In this paper, we consider the control synthesis of a particular class of systems called continuous flow systems, such as transport systems, manufacturing systems, communication systems, biological systems… etc. These systems are positive systems where continuous and discrete event dynamics interact. They are then considered as hybrid systems. Numerous tools and techniques exist in the literature for modeling and analyzing such systems. As positiveness is a hard constraint, an appropriate tool integrating naturally this constraint is strongly needed. Hybrid Petri Nets (HPNs) are an elegant modeling tool of positive systems, while Hybrid Automata (HA) are a powerful tool giving formally the reachable dynamic space. Combining these two tools aim to a sound approach for control synthesis of continuous flow systems. We start by considering the process to control and compute its behavior, or its reachable state space using specialized software like PHAVer.

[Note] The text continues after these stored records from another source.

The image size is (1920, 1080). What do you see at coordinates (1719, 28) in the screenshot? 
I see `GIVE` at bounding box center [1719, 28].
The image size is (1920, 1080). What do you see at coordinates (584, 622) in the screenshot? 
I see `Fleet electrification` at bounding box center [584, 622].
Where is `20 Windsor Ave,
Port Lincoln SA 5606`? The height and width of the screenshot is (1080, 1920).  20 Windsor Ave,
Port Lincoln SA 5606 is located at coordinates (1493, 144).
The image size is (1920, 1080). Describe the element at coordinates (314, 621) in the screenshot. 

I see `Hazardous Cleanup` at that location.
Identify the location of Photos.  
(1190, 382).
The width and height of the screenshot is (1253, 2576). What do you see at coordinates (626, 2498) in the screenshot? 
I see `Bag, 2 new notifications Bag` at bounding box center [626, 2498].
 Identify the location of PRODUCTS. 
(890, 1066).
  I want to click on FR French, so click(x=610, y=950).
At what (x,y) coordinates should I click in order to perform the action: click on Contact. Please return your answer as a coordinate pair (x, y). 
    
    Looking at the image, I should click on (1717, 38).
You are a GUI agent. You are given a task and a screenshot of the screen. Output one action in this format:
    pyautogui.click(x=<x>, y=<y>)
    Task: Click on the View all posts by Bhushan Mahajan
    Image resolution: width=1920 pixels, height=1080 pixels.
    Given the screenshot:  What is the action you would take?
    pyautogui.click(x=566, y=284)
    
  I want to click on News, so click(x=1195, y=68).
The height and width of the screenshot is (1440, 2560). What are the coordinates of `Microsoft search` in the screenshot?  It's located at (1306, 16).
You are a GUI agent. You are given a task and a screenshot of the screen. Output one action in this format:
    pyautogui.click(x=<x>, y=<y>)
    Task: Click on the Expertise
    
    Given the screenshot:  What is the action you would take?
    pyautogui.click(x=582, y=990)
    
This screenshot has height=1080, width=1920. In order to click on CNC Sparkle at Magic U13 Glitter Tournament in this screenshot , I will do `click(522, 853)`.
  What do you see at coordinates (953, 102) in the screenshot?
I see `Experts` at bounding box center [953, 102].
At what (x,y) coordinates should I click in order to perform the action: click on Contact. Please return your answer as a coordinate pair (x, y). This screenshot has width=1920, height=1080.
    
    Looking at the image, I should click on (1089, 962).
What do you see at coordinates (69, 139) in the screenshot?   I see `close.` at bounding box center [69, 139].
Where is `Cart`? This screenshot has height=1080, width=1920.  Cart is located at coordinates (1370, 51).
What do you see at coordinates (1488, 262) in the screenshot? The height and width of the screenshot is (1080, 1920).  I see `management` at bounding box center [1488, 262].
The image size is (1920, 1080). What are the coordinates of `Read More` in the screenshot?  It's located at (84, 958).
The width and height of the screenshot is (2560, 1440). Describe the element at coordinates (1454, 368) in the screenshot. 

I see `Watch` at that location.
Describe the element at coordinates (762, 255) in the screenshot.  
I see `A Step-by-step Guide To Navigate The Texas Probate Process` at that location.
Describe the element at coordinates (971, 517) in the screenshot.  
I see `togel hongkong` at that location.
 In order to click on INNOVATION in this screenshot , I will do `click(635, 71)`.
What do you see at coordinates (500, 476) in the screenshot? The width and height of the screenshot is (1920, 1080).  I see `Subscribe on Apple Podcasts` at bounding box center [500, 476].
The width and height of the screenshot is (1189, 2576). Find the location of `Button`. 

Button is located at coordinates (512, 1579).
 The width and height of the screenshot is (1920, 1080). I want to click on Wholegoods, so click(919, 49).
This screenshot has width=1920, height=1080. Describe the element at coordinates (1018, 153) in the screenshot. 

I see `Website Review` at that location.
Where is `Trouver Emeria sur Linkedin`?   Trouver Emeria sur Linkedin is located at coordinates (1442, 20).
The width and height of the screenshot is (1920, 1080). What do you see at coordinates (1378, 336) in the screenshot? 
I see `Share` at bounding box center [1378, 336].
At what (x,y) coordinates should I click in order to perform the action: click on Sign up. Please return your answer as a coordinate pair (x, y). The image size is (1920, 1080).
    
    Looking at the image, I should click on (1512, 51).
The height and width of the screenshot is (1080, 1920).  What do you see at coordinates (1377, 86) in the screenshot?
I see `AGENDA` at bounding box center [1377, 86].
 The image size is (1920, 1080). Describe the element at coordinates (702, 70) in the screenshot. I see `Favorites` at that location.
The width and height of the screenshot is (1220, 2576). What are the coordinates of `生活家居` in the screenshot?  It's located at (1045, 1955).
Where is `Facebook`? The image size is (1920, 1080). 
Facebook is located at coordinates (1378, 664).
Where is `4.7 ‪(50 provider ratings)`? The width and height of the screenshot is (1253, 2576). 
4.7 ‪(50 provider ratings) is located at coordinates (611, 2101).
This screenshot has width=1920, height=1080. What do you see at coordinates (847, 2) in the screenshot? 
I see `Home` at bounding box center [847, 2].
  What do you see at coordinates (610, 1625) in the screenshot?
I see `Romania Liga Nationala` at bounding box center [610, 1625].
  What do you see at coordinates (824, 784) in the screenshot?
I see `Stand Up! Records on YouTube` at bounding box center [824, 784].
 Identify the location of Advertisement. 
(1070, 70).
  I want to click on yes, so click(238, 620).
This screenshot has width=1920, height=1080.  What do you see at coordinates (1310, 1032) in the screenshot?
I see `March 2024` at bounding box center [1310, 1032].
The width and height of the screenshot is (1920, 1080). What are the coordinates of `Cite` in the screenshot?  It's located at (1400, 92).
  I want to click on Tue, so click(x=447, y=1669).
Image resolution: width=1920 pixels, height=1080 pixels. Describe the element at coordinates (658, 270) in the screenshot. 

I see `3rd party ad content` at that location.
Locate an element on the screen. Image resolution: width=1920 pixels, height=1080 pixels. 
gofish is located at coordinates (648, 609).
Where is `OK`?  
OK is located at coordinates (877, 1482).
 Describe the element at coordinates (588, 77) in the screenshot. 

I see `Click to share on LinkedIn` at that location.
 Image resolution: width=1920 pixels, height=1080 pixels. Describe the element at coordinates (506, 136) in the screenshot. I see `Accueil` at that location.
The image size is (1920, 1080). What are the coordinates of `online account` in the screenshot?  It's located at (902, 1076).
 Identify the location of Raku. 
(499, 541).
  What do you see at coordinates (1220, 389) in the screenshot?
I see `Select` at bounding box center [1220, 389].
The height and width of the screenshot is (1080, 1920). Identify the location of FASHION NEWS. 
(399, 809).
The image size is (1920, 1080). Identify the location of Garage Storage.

Algebraic inequalities define this reachable state space. The constrained behavior is obtained by restricting this state space into a smaller desired space. This reduction is expressed in term of linear constraints only over the continuous variables; while the control is given by the discrete transitions (occurrence dates of controllable events). The control synthesis methodology is based on the control of a hybrid system modeled by a D-elementary HPN. The control consists in modifying the guard of the controllable transitions so that the reachable controlled state space is maximally permissive.